Depois de me empurrar para a rua, trancou o portão por dentro e foi calmamente se apresentar aos policiais que esperavam na porta da frente. E como a estória que contou aos “dito-cujos” sobre meu paradeiro, não convenceu, acabou sendo preso no meu lugar. Por aí se pode tirar uma conclusão sobre o caráter do meu irmão Joãozinho, o João da Mata, aquele que outrora ameaçou tocar fogo nos meus livros.

Nessa época, um líder começava a despontar no cenário político norte-riograndense: o advogado João Café Filho. O seu prestígio, todavia, ainda estava restrito aos meios operários de Natal e a gente miúda das cidades mais desenvolvidas do Estado. Ele se apresentava como elemento da oposição à velha oligarquia perrepista, representativa dos privilegiados grandes fazendeiros do café, da qual o povo brasileiro já estava mais do que farto.

O sr. Café filho ligou-se a massa operária, através dos sindicatos, tomando posição em defesa de seus anseios e reivindicações. Com sua palavra fácil e seus discursos inflamados, não foi difícil que seu prestígio se expandisse e se firmasse no meio da classe trabalhadora e de outros setores da população. Por todos estes motivos, seria demasiado sectarismo de nossa parte se não procurássemos fazer frente-única com o novo líder ou se simplesmente ignorássemos a sua existência.

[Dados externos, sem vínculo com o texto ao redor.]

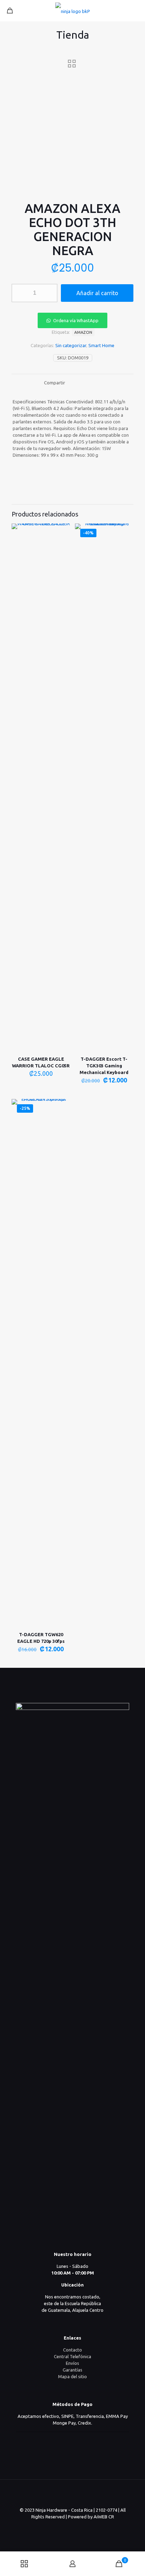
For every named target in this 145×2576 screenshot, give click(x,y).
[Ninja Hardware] (72, 10)
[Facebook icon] (72, 2527)
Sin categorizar (70, 345)
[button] (72, 320)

Certo dia tivemos a notícia de sua vinda a Mossoró. Essa notícia chegou com uma antecedência de apenas algumas horas, era nosso desejo preparar uma recepção condigna, mas o tempo era curto, pouco se podia fazer em cima da hora. Procuramos apressadamente reunir os componentes da banda de música local, convidamos o maior número de companheiros e amigos e fomos esperá-lo na praça da Matriz.

Recebemos o líder com abraços e vivas, enquanto foguetes espoucavam no ar. Formou-se em cortejo que o acompanhou até a residência de meu irmão Raimundo Reginaldo, no bairro Doze Anos, onde o visitante ficou hospedado por algumas horas. Ali estava, em nossa casa humilde, o homem que haveria de ser o Presidente da República, sem que nós pudéssemos imaginar que tal coisa um dia viesse acontecer.

Acreditamos que os tradicionais chefões da política oficial também nem sequer sonharam com esta eventualidade. Caso contrário, ninguém lhes tiraria a primazia nem o prazer de serem os hospedeiros do ilustre visitante. E em vez da indiferença e mesmo da hostilidade com que assistiram a passagem do líder populista pela cidade, os maiorais da política teriam feito a ele a mais rica e calorosa recepção, com flores, tapetes, e rapapés e tudo o mais de que são hábeis e experientes.

Quanto a nós, não permitiriam sequer que nos aproximássemos. Aliás, esta proibição seria perfeitamente desnecessária, porque nós, neste caso, de foram alguma chegaríamos perto. Mais adiante, noutros capítulos destas memórias, veremos as guinadas que este mundo dá, e de que maneira fomos recompensados pelas ações de cortesia que praticamos.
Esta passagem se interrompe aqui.